• _Data for this task_:
....
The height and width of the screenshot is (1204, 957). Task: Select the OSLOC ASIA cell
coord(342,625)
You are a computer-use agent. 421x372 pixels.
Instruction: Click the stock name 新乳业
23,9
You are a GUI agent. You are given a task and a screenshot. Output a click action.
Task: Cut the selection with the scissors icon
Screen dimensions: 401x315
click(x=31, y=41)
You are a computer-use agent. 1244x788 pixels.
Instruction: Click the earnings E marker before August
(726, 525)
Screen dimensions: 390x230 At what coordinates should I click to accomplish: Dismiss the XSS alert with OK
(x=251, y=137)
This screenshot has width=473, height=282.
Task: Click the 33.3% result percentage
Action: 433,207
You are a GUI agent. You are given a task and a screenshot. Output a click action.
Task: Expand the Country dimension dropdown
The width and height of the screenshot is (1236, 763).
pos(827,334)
....
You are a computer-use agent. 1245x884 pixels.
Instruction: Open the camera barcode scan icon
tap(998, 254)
....
• _Exercise_: All that is wanted is the stretch of lines above from the one containing "The height and" through the one containing "Task: Cut the", duplicated exactly.

• _Result below_:
The height and width of the screenshot is (1204, 957). Task: Select the OSLOC ASIA cell
coord(342,625)
You are a computer-use agent. 421x372 pixels.
Instruction: Click the stock name 新乳业
23,9
You are a GUI agent. You are given a task and a screenshot. Output a click action.
Task: Cut the selection with the scissors icon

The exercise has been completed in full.